The paper "Representing higher-order dependencies in networks" by Jian Xu, Thanuka L. Wickramarathne, and Nitesh V. Chawla introduces the Higher-Order Network (HON) representation, which addresses the limitations of conventional network representations that assume first-order Markov dependencies. By acknowledging the existence of higher-order dependencies, the authors propose a more nuanced network analysis that effectively models complex systems where interactions depend on multiple previous states rather than just the immediate preceding one.

Context and Motivation

Traditional network representations rely heavily on the assumption of the Markov property, where future states are determined solely by the current state. This approach simplifies interactions into first-order dependencies, which may not adequately capture the complexity inherent in numerous real-world systems such as global shipping or web browsing behaviors. In these systems, the movement patterns or interactions between entities are frequently influenced by sequences of prior actions. The authors challenge this oversimplification by highlighting that many datasets display dependencies that extend beyond the first order, even up to the fifth order. This necessitates a revised approach to network modeling that preserves these intricate dependencies.

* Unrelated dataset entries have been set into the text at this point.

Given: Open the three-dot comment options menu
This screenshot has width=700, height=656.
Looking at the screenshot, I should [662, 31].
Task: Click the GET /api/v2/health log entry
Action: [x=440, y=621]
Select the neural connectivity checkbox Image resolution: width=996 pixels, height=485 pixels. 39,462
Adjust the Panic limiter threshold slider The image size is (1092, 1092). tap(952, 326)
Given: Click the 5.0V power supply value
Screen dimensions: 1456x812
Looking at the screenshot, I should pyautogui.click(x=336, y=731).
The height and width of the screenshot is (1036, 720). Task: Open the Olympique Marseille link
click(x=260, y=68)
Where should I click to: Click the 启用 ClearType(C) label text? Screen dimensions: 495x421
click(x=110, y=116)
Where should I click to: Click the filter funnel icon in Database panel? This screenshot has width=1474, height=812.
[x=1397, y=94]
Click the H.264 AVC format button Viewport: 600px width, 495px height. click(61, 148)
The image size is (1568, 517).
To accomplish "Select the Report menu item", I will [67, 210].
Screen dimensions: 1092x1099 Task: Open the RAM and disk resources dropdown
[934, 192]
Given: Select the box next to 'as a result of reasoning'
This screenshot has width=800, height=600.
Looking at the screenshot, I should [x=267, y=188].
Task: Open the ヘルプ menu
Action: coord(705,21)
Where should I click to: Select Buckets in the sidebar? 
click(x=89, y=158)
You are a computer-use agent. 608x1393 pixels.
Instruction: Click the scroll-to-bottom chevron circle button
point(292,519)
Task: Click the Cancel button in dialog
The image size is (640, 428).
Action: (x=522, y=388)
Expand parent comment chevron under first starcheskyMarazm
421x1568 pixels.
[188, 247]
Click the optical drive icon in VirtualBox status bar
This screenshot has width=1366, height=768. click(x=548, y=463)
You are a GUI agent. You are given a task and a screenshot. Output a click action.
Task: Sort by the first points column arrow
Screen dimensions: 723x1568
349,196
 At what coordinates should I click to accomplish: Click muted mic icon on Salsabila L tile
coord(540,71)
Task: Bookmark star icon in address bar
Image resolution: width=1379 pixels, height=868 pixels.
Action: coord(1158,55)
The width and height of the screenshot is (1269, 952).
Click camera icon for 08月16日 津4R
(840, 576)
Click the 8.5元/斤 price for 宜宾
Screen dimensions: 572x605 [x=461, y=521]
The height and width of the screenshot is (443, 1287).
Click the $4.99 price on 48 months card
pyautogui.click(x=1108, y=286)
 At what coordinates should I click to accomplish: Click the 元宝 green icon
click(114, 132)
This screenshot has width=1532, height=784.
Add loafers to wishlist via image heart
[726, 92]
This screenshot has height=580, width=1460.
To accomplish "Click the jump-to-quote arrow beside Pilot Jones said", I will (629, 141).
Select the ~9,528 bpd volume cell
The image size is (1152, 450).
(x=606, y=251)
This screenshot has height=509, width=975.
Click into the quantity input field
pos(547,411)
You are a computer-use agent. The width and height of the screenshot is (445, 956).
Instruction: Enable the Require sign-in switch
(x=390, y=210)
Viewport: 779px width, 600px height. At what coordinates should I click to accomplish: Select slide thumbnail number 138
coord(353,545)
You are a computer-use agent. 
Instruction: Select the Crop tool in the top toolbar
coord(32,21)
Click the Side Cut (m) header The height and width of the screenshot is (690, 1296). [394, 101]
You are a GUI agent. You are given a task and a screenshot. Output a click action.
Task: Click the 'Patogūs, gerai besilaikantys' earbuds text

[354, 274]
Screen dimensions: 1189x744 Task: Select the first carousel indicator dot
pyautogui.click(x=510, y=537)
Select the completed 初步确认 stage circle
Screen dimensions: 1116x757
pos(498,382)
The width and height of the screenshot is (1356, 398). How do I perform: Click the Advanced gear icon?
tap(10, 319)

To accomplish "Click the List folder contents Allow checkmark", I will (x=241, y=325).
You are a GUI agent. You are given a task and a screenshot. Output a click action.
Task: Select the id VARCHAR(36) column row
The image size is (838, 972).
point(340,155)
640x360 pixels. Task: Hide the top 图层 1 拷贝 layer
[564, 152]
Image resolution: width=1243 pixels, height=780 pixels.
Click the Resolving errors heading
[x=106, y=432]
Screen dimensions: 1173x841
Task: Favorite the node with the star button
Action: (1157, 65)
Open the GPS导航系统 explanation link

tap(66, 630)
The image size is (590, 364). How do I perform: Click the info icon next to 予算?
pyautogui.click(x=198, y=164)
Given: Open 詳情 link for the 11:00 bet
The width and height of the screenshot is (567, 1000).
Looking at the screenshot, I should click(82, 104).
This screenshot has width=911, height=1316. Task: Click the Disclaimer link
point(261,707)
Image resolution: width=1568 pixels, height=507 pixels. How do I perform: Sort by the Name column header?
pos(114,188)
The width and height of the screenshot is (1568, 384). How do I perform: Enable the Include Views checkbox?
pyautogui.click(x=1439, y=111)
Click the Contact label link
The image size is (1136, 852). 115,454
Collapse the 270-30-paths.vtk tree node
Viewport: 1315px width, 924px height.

Methodology and Key Contributions

The paper presents the Higher-Order Network (HON) model, a structural framework that embeds and represents multiple orders of dependencies without altering existing network analysis algorithms. The methodology involves two core processes: rule extraction, which identifies significant higher-order dependencies from sequential data, and network wiring, which integrates these dependencies into a cohesive network structure.

Key features of HON include:

• Improved Representational Accuracy: HON doubles the accuracy of simulated movements when tested on global shipping data compared to conventional first-order networks, and an order of magnitude improvement is observed when simulating three steps. This is achieved by accurately reflecting higher-order movement patterns in the network structure.
• Scalability and Compatibility: HON is designed to scale efficiently by adding higher-order nodes only where necessary, thus maintaining computational feasibility. It remains consistent with traditional network representations, ensuring compatibility with existing network analysis tools such as clustering algorithms and ranking methods without requiring alterations to these tools.
• Variable Orders of Dependencies: HON allows for a flexible representation of dependencies, accommodating mixed orders in the same dataset. It is not confined to a fixed order, thus offering a more compact and adaptable solution compared to fixed second-order networks.

Results and Implications

The empirical evaluation showcases HON's effectiveness by applying it to real-world datasets, including global shipping movements, web clickstreams, and retweet diffusion paths. The global shipping data revealed dependencies up to the fifth order, which HON captured accurately while providing enhanced insights into species invasion risks via shipping routes. In web browsing, HON altered PageRank scores significantly by more accurately modeling users' navigation patterns.

Future Directions

The authors suggest potential extensions of HON applications beyond static movement simulations to dynamic processes such as anomaly detection in networks. They propose refining the algorithm to minimize parameter dependency, thereby enhancing its adaptability and precision.

Conclusion

This paper presents a comprehensive approach to addressing higher-order dependencies in network representations. By introducing HON, the authors advance the capabilities of network analysis, opening new avenues for accurately modeling complex systems. This novel representation not only improves the accuracy of network behavior simulation but also broadens the scope for meaningful analysis in diverse applications. The insights gained from HON are poised to influence future developments in network theory and application across various domains.